■ Records to process ■
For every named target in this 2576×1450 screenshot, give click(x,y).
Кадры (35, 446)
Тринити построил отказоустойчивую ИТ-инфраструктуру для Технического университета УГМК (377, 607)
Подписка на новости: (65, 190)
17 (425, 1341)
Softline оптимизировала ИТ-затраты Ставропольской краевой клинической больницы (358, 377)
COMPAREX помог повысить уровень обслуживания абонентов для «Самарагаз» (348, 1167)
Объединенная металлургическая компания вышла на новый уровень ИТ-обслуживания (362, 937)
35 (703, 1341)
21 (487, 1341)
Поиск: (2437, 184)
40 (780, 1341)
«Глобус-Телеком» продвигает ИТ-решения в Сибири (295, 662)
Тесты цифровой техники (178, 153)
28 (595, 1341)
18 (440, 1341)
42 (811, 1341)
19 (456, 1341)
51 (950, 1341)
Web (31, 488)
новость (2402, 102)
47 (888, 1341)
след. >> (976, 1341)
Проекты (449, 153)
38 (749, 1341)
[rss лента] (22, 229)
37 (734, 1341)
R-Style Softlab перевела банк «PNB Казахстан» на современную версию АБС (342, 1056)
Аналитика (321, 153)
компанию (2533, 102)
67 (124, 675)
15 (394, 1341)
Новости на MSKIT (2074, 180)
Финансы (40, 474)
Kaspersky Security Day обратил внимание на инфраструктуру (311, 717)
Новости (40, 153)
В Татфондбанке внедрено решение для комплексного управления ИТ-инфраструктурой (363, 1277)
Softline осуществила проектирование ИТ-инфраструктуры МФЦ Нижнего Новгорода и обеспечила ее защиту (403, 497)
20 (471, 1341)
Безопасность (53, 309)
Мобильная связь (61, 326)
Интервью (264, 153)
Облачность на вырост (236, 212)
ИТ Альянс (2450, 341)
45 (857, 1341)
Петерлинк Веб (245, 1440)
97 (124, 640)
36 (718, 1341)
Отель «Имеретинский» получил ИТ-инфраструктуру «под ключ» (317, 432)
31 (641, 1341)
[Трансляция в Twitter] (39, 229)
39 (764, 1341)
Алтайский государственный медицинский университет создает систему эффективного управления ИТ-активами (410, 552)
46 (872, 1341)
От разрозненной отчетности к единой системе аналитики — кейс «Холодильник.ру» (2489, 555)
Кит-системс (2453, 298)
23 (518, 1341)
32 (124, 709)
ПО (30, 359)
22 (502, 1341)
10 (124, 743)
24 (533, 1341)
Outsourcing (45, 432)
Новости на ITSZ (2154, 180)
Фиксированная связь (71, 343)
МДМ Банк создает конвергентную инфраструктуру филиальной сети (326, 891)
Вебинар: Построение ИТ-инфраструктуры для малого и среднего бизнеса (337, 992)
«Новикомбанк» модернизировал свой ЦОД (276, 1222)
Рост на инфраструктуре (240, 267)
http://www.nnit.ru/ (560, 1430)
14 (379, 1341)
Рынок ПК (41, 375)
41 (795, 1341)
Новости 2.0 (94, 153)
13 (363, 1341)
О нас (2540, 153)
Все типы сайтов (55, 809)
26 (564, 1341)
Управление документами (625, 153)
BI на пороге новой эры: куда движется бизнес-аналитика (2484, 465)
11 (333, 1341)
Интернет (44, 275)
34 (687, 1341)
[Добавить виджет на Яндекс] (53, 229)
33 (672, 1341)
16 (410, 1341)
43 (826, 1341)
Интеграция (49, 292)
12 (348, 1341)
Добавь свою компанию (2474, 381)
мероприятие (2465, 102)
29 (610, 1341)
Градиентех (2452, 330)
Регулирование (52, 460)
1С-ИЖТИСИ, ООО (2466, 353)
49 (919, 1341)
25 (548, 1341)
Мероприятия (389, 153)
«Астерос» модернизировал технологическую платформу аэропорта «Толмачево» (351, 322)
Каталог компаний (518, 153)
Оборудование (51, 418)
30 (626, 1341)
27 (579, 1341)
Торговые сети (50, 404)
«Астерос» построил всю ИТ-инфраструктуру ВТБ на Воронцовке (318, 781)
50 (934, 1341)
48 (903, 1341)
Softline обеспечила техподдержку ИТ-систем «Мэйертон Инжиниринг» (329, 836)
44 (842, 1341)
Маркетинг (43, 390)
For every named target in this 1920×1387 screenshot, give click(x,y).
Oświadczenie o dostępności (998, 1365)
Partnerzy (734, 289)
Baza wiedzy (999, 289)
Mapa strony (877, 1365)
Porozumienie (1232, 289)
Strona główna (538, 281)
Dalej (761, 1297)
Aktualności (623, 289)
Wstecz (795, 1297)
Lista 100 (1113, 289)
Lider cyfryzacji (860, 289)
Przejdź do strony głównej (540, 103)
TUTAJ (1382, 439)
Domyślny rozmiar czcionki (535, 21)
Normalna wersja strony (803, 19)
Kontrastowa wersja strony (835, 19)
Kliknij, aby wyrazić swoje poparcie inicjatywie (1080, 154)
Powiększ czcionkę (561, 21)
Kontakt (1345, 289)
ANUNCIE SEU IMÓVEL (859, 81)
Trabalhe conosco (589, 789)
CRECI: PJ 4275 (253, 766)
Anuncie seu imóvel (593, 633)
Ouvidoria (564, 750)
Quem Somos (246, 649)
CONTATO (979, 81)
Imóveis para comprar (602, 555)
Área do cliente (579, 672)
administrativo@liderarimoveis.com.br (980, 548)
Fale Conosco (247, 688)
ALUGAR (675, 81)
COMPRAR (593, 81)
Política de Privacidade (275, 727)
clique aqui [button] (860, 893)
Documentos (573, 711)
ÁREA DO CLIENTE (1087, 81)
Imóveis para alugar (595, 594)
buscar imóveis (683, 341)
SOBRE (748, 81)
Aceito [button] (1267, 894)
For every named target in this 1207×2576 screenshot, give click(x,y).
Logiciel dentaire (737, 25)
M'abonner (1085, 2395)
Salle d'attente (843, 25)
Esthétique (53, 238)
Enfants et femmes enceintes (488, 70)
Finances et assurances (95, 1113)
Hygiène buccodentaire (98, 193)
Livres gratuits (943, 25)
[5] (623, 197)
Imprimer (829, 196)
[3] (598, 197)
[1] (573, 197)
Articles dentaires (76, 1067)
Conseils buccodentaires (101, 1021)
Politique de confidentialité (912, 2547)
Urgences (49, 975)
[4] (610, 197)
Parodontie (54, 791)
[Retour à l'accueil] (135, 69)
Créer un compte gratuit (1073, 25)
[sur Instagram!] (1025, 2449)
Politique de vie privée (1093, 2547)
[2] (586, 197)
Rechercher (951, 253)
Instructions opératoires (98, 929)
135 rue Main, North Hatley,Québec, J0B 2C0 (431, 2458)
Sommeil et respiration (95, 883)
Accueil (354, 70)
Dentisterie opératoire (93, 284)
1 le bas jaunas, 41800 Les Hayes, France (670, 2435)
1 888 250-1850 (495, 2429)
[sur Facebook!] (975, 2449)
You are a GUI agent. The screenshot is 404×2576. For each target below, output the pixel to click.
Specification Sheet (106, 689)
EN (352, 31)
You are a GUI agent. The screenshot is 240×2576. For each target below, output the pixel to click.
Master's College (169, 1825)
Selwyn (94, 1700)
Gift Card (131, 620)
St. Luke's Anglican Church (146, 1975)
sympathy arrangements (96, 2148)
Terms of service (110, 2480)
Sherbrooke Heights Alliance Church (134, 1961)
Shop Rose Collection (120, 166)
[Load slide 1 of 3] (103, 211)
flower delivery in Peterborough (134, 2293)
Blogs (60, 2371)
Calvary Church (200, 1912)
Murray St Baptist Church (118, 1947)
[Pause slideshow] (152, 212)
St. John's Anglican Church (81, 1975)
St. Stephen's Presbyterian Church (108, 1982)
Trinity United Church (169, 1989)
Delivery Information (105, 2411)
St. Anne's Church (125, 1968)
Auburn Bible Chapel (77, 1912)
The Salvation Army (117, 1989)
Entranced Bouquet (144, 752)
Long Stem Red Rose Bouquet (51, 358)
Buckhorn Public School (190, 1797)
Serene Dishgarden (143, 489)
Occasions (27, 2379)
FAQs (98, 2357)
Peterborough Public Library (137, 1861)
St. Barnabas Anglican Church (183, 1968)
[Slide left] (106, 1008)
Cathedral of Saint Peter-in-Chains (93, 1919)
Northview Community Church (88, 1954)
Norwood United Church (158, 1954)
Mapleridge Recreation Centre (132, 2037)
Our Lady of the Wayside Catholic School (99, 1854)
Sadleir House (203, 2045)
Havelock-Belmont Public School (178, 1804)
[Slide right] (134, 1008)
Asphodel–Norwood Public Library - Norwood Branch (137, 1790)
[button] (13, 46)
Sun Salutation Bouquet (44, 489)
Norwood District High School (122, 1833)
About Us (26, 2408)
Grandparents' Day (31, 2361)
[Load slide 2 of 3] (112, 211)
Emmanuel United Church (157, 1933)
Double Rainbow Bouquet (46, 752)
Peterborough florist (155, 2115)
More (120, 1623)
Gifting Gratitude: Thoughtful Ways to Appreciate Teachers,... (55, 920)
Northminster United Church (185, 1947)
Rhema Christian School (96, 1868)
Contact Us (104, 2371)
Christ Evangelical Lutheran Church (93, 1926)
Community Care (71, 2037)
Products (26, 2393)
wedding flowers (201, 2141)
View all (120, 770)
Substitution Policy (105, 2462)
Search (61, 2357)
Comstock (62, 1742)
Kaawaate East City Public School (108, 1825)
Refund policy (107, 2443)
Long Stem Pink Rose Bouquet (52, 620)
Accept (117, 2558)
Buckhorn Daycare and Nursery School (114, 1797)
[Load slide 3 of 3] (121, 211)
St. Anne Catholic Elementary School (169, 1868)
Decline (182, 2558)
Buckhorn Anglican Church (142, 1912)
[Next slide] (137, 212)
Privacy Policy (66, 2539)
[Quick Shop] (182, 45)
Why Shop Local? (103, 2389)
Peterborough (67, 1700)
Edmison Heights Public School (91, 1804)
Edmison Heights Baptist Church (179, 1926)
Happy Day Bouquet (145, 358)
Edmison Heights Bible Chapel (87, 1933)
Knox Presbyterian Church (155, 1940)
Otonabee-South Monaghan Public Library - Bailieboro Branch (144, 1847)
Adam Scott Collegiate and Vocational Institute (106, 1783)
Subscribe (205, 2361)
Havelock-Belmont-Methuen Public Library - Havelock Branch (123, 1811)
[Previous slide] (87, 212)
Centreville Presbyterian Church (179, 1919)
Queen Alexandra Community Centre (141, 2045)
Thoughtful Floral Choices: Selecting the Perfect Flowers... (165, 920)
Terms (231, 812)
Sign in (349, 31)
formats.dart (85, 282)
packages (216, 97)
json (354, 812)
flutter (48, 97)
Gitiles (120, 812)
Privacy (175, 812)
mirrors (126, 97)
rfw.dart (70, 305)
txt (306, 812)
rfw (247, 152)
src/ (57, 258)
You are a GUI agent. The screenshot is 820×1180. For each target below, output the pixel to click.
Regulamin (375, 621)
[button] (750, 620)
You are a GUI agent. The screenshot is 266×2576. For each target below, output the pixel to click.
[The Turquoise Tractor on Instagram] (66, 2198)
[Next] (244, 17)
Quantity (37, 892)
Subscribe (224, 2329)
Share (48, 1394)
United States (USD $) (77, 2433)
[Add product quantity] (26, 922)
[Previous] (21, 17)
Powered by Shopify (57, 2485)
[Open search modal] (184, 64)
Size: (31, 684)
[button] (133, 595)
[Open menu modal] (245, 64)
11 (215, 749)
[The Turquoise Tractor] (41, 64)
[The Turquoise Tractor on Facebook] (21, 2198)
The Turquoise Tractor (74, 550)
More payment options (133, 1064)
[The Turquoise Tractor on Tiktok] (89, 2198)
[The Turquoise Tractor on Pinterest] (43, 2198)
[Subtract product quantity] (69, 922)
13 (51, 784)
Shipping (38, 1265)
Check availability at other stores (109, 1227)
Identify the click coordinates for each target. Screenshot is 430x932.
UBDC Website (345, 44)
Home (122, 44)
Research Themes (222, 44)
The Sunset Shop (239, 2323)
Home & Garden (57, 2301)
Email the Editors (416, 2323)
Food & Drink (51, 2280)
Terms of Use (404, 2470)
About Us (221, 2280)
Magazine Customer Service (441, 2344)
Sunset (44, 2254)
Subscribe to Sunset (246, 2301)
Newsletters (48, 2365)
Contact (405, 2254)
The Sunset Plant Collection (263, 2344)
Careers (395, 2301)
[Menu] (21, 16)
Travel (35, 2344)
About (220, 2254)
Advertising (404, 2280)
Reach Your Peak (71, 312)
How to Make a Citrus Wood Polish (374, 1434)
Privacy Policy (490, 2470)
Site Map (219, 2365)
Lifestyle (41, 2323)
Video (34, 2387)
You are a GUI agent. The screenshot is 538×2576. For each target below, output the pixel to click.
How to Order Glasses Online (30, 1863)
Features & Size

■ Work required ■
Copy every line of the listing that includes the string "Politique".

■ Task result ■
Politique de confidentialité (912, 2547)
Politique de vie privée (1093, 2547)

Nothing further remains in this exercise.